Step 1: Verify Backup File
# Check file size and header
ls -lh backup_file.sql
head -50 backup_file.sql
# For compressed backups
zcat backup_file.sql.gz | head -50
Step 2: Stop Application Services
# Stop services that write to the database
docker compose stop backend worker
Step 3: Restore Database
# Drop and recreate database
docker exec -it geetanjali-postgres psql -U geetanjali -c "DROP DATABASE IF EXISTS geetanjali;"
docker exec -it geetanjali-postgres psql -U geetanjali -c "CREATE DATABASE geetanjali;"
# Restore from backup
cat backup_file.sql | docker exec -i geetanjali-postgres psql -U geetanjali geetanjali
# For compressed backups
zcat backup_file.sql.gz | docker exec -i geetanjali-postgres psql -U geetanjali geetanjali
Step 4: Restart Services
docker compose up -d backend worker
Step 5: Verify Restore
# Check database health
docker exec geetanjali-backend curl -s http://localhost:8000/health
# Verify record counts
docker exec geetanjali-postgres psql -U geetanjali -c "SELECT COUNT(*) FROM cases;"

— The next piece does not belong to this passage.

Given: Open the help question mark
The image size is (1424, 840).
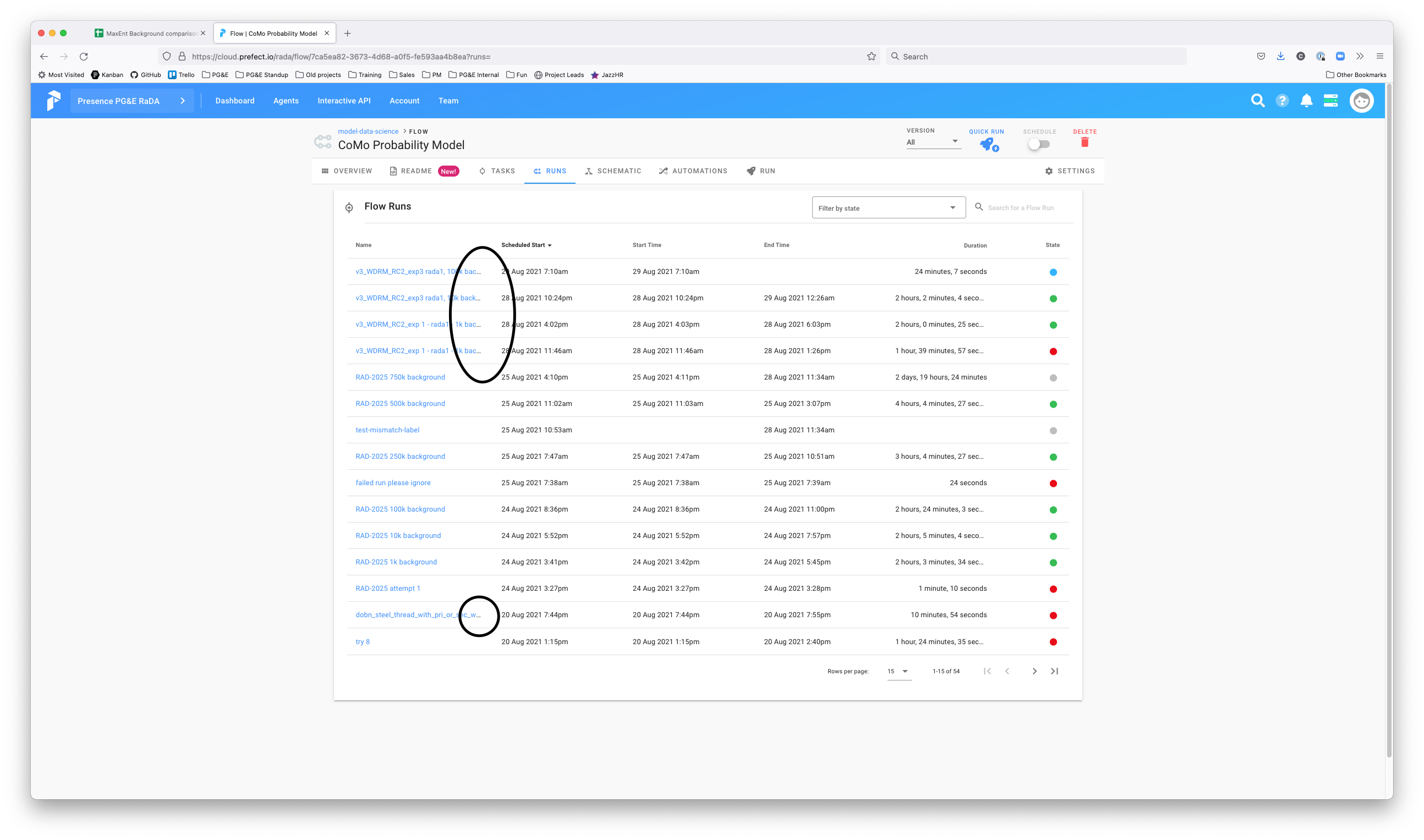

docker exec geetanjali-postgres psql -U geetanjali -c "SELECT COUNT(*) FROM users;"
Vector Store (ChromaDB) Backup
ChromaDB data is stored in a Docker volume and persists automatically:
# Backup ChromaDB volume
docker run --rm -v geetanjali_chroma_data:/data -v $(pwd):/backup alpine tar czf /backup/chroma_backup.tar.gz /data
# Restore ChromaDB volume
docker compose stop chromadb
docker run --rm -v geetanjali_chroma_data:/data -v $(pwd):/backup alpine sh -c "rm -rf /data/* && tar xzf /backup/chroma_backup.tar.gz -C /"
docker compose up -d chromadb
Backup Checklist
- Verify daily backup cron is running:
crontab -l - Check backup directory space:
df -h /var/backups - Test restore procedure quarterly (on staging)
- Keep offsite backup copy (planned enhancement)